[Anabel
travaille à Scar system, une boutique
de piercing & tatouages. Elle fait la connaissance de M. Jacob, gérant
d’une entreprise de pompes funèbres. Ces extraits du roman rapportent leurs discussion et les observations de Monsieur Jacob sur le rapport des humains à la mort.]
— Dites-moi,
ça n’a pas l’air de marcher fort, à la « boutique », n’est-ce
pas ?
— Pas trop,
non, avoua-t-elle, machinalement.
— Ça ne
m’étonne pas. C’est une activité un peu curieuse… Des « boutiques »
comme celle-là, il en fleurit à tous les coins de rue ou presque, c’est un
signe des temps. Un symptôme. Les gens se sentent perdus, accablés d’ennui, ils
se réfugient dans ces pratiques que l’on croyait révolues. Ils ont peur de se
diluer dans la grisaille, l’anonymat planifié par des forces, des autorités
auxquelles ils savent qu’ils n’échapperont pas, alos ils sont prêts à tout,
même à souffrir, surtout à souffrir, pour tenter de se persuader qu’ils restent
maîtres d’une petite parcelle de leur pitoyable destin. Leur corps est bien la
dernière chose, le dernier objet qui leur appartient, du moins le croient-ils.
Le reste leur a été volé depuis longtemps.
— Je viens
de me connecter à un site très surprenant. Une vraie trouvaille. distefano.com.

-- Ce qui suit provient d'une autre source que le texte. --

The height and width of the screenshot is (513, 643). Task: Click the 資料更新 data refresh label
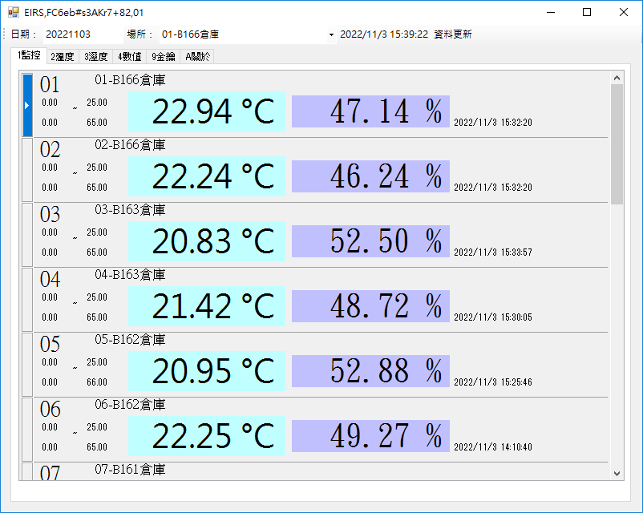click(452, 34)
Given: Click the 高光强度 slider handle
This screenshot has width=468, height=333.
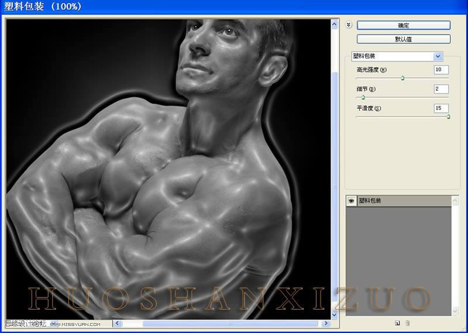Looking at the screenshot, I should tap(402, 78).
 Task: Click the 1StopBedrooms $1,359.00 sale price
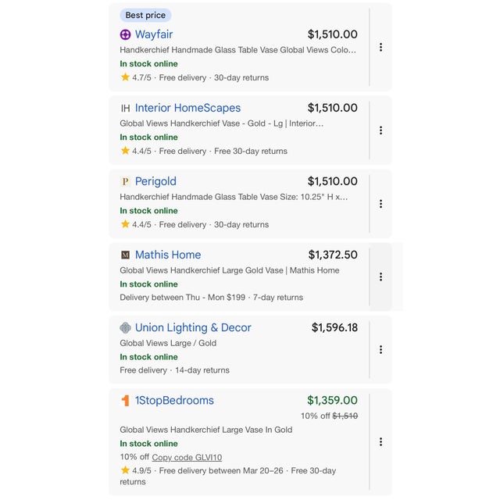pos(332,401)
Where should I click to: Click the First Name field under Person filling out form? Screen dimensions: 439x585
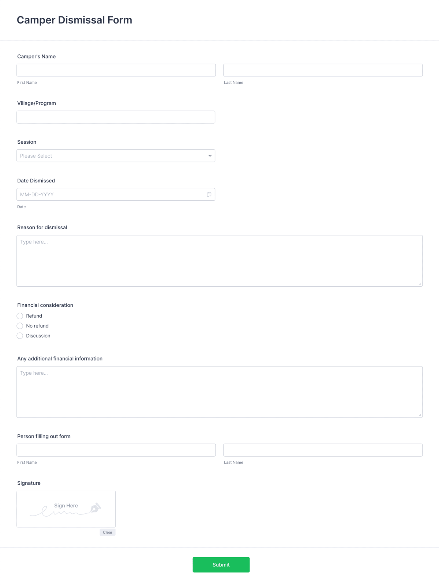116,450
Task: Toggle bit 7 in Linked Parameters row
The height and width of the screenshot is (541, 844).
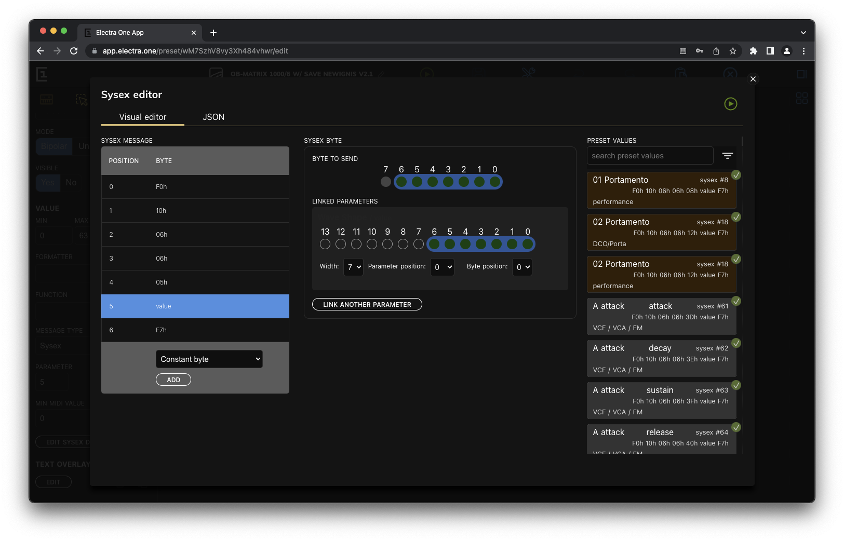Action: click(419, 244)
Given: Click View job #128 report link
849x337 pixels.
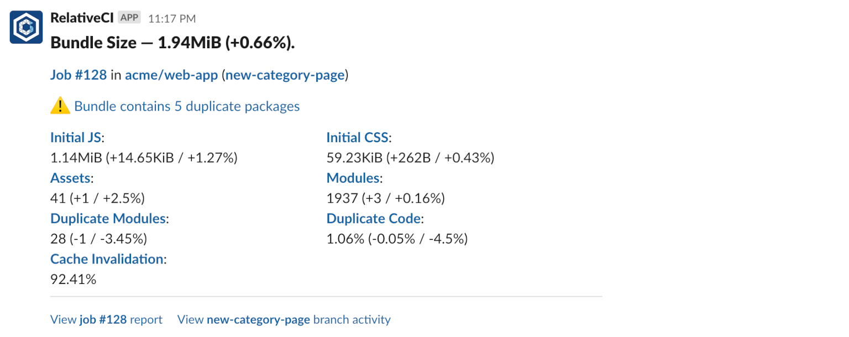Looking at the screenshot, I should pos(106,320).
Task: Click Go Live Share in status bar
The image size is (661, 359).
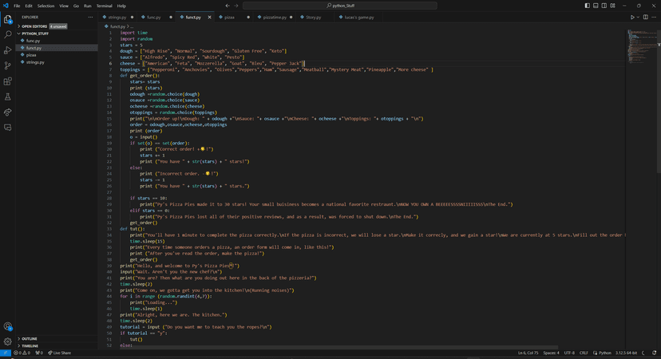Action: (60, 353)
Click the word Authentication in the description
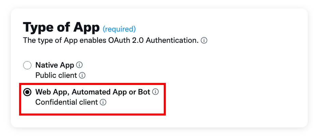This screenshot has width=319, height=139. coord(172,40)
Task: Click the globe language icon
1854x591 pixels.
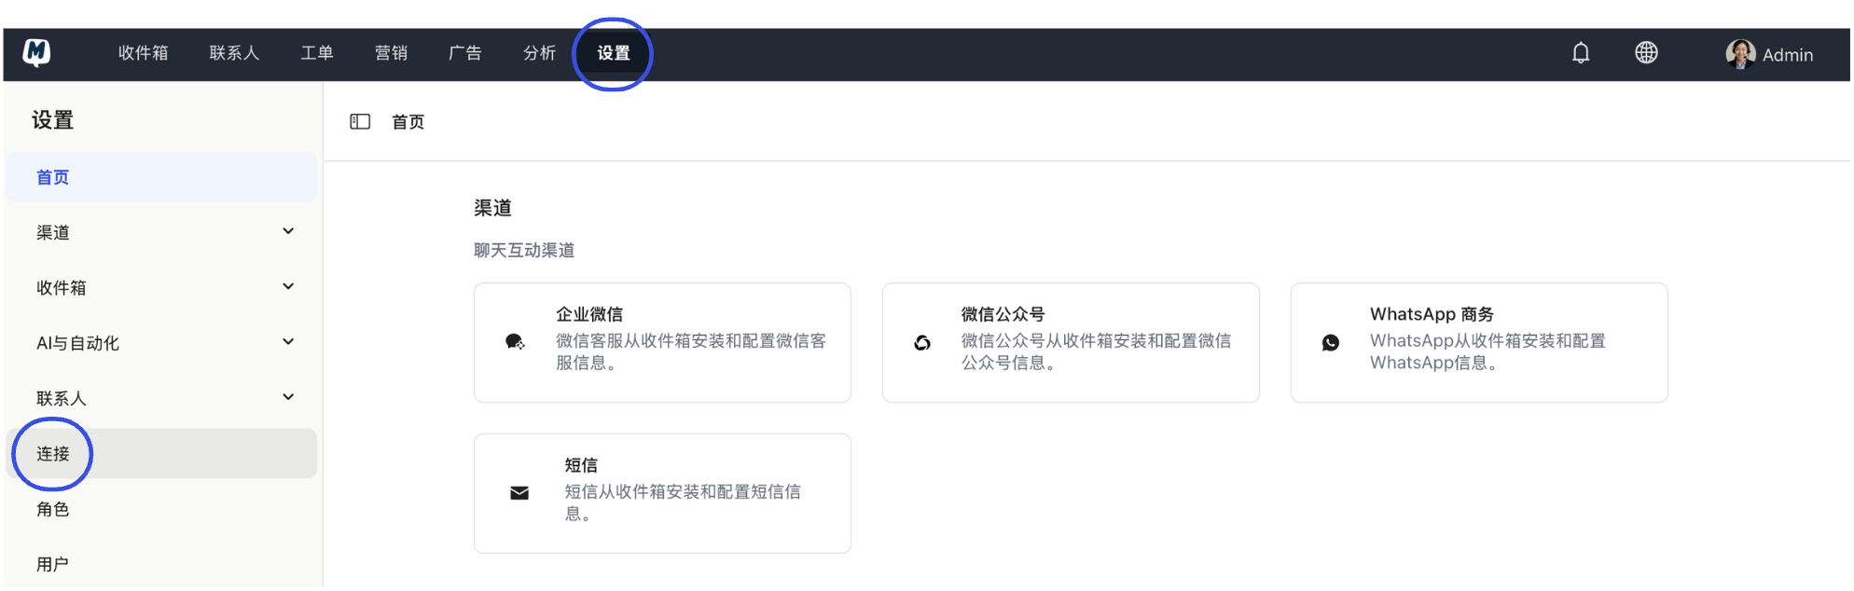Action: (1647, 53)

Venez jeter un coup d’œil. (…)
Sur l’écran
apparaissaient des photographies de cadavres en décomposition.
— Saisissant
de réalisme, non ? Ce sont pourtant des faux, expliqua Monsieur Jacob. De
vulgaires mannequins confectionnés avec du papier mâché, du carton, de la cire.
Regardez, ils coûtent 650 dollars pièce. Des gens les achètent, je suppose pour
les exposer dans leurs salons ou pour égayer une soirée, une sorte de
gag ! Pour moins cher, 20 dollars, on peut se procurer un manuel de
fabrication. Attendez, il y a mieux encore.
Anabel vit
Monsieur Jacob pianoter sur le clavier de l’ordinateur. Moins d’une minute plus
tard, il s’était connecté à un autre site, qui relatait les exploits d’un
collectif d’artistes chinois intitulé Cadavre,
et qui précisément, utilisait des résidus humains comme matériau artistique,
lors d’installations destinées à être présentées en public.
—
Répugnant…, soupira Anabel.
— Bien sûr,
mais voyez comme c’est curieux ! La mort devient à la mode. Vos
contemporains passent leur temps à supplier la médecine de prolonger leur vie,
on leur promet déjà de reculer le moment fatidique de plusieurs décennies, de
vivre jusqu’à cent vingt ans et plus ! et dans la même foulée, une poignée
d’illuminés commence à vouer un véritable culte au cadavre. Oh, certes, c’est
encore marginal, mais…
— Sachez
qu’il n’y a pas si longtemps, les autopsies auxquelles se livraient les
médecins avaient lieu en public. Les spectateurs appartenaient à l’aristocratie
et appréciaient grandement cette mise à nu des chairs. De jolies dames au
visage poudré, des petits messieurs engoncés dans leur pourpoint venaient se
régaler, se rincer l’œil en prétextant s’instruire. C’était une distraction
très prisée, le cinéma de l’époque, pourrait-on dire ! En fait ils
obéissaient à un rituel d’exorcisme, comme les badauds que vous voyez autour de
vous aujourd’hui. Ce corps qu’on charcutait sous leurs yeux, c’était bien le
leur, par procuration, par anticipation. (…). Rembrandt, mais aussi beaucoup
d’autres peintres beaucoup moins célèbres, nous ont légué des images de ces
scènes assez… assez hautes en couleur, si vous me permettez ! A l’époque,
la mort ne paraissait pas aussi effrayante qu’aujourd’hui. Les moyens de la
combattre étaient bien maigres, rudimentaires, alors on s’accoutumait à sa
compagnie, de sorte que… (…) Aujourd’hui au contraire, on la tient à distance
tout en sachant que le rendez-vous est inéluctable, reprit-il. Mais dès que
l’occasion en est donnée, on vient la narguer, on s’imagine autorisé à la
défier, comme vous pouvez le constater ! Un peu comme on va voir le lion
ou la panthère enfermés dans leur cage, au zoo. Et qui ne peuvent pas mordre, à
travers les barreaux ! (…) La mort fait toujours recette. Toujours.